What is expected » If a record contains a picture, leave the picture out and transcribe everything else exactly.
☆ ☆ ☆ ☆
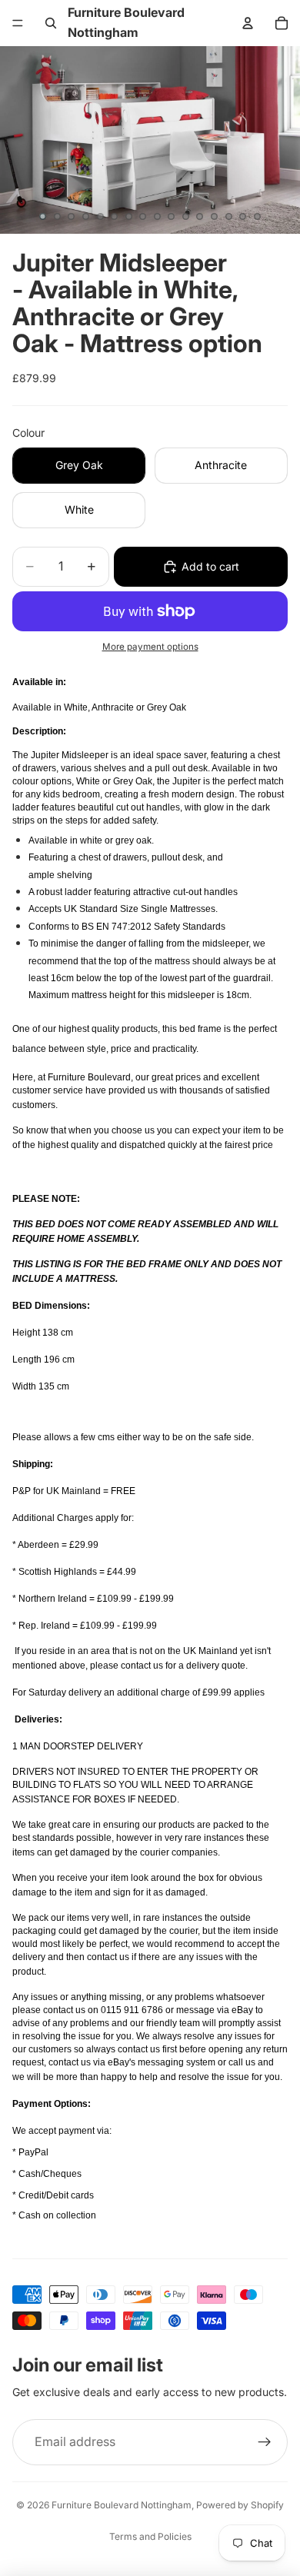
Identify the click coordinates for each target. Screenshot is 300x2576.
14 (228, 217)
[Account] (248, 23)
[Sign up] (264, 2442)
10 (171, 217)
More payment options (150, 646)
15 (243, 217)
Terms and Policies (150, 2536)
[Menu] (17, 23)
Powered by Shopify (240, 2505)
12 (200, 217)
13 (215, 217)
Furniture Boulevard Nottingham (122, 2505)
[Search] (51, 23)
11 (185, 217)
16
☆ ☆ ☆ ☆
Output below »
Identify the click coordinates for each target. Screenshot is 300x2576.
14 (228, 217)
[Account] (248, 23)
[Sign up] (264, 2442)
10 (171, 217)
More payment options (150, 646)
15 (243, 217)
Terms and Policies (150, 2536)
[Menu] (17, 23)
Powered by Shopify (240, 2505)
12 (200, 217)
13 (215, 217)
Furniture Boulevard Nottingham (122, 2505)
[Search] (51, 23)
11 (185, 217)
16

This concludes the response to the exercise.